* [DESCRIPTION OF THE TASK]:
Keep the wording of each record exactly the same when you repeat it, and leave out pictures.

Data items
··········

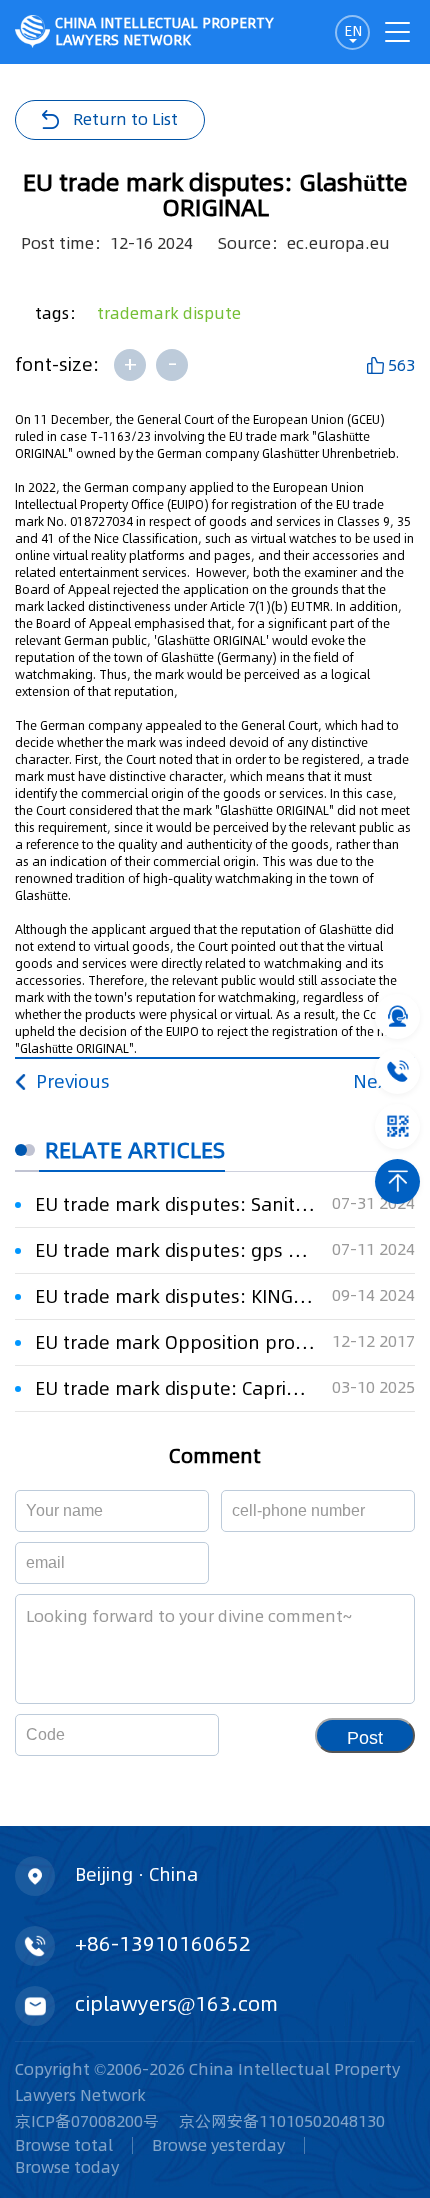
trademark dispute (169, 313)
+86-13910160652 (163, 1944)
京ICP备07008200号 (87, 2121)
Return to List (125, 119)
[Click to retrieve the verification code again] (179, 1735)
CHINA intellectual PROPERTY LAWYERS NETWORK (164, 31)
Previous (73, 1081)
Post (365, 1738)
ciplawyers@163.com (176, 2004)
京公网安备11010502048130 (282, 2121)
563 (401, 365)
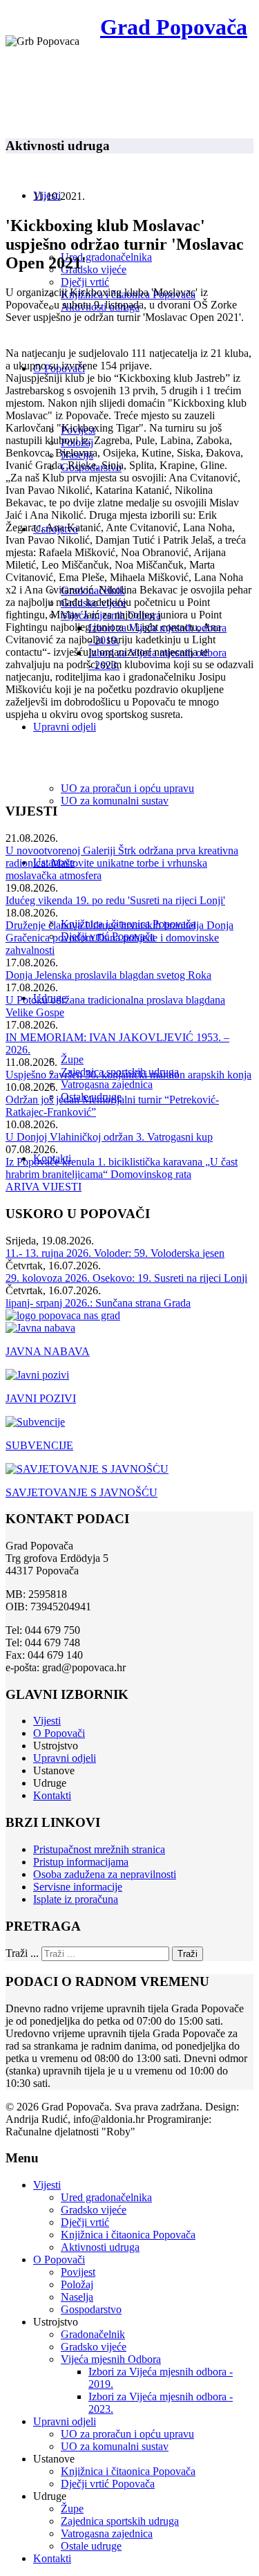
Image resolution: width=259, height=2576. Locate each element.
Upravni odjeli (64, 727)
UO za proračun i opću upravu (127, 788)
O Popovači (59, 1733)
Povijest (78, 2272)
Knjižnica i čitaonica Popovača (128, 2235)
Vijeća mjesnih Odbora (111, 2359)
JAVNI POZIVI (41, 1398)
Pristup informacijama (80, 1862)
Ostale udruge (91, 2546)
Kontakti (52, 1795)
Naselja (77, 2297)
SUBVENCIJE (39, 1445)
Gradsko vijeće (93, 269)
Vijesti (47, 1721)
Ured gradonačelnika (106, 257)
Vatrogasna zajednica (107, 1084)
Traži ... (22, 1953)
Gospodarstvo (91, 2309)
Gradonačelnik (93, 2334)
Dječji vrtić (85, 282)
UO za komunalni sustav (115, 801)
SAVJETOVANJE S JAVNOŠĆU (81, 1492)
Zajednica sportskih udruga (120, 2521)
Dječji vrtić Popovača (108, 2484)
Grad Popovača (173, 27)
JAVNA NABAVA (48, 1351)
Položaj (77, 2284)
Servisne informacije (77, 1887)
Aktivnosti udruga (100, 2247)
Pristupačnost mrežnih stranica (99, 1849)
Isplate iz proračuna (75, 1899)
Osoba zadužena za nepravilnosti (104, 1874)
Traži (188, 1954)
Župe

··········

* [TASK OUTPUT]:
trademark dispute (169, 313)
+86-13910160652 (163, 1944)
京ICP备07008200号 (87, 2121)
Return to List (125, 119)
[Click to retrieve the verification code again] (179, 1735)
CHINA intellectual PROPERTY LAWYERS NETWORK (164, 31)
Previous (73, 1081)
Post (365, 1738)
ciplawyers@163.com (176, 2004)
京公网安备11010502048130 (282, 2121)
563 (401, 365)
Image resolution: width=259, height=2576. Locate each element.
Upravni odjeli (64, 727)
UO za proračun i opću upravu (127, 788)
O Popovači (59, 1733)
Povijest (78, 2272)
Knjižnica i čitaonica Popovača (128, 2235)
Vijeća mjesnih Odbora (111, 2359)
JAVNI POZIVI (41, 1398)
Pristup informacijama (80, 1862)
Ostale udruge (91, 2546)
Kontakti (52, 1795)
Naselja (77, 2297)
SUBVENCIJE (39, 1445)
Gradsko vijeće (93, 269)
Vijesti (47, 1721)
Ured gradonačelnika (106, 257)
Vatrogasna zajednica (107, 1084)
Traži ... (22, 1953)
Gospodarstvo (91, 2309)
Gradonačelnik (93, 2334)
Dječji vrtić (85, 282)
UO za komunalni sustav (115, 801)
SAVJETOVANJE S JAVNOŠĆU (81, 1492)
Zajednica sportskih udruga (120, 2521)
Dječji vrtić Popovača (108, 2484)
Grad Popovača (173, 27)
JAVNA NABAVA (48, 1351)
Položaj (77, 2284)
Servisne informacije (77, 1887)
Aktivnosti udruga (100, 2247)
Pristupačnost mrežnih stranica (99, 1849)
Isplate iz proračuna (75, 1899)
Osoba zadužena za nepravilnosti (104, 1874)
Traži (188, 1954)
Župe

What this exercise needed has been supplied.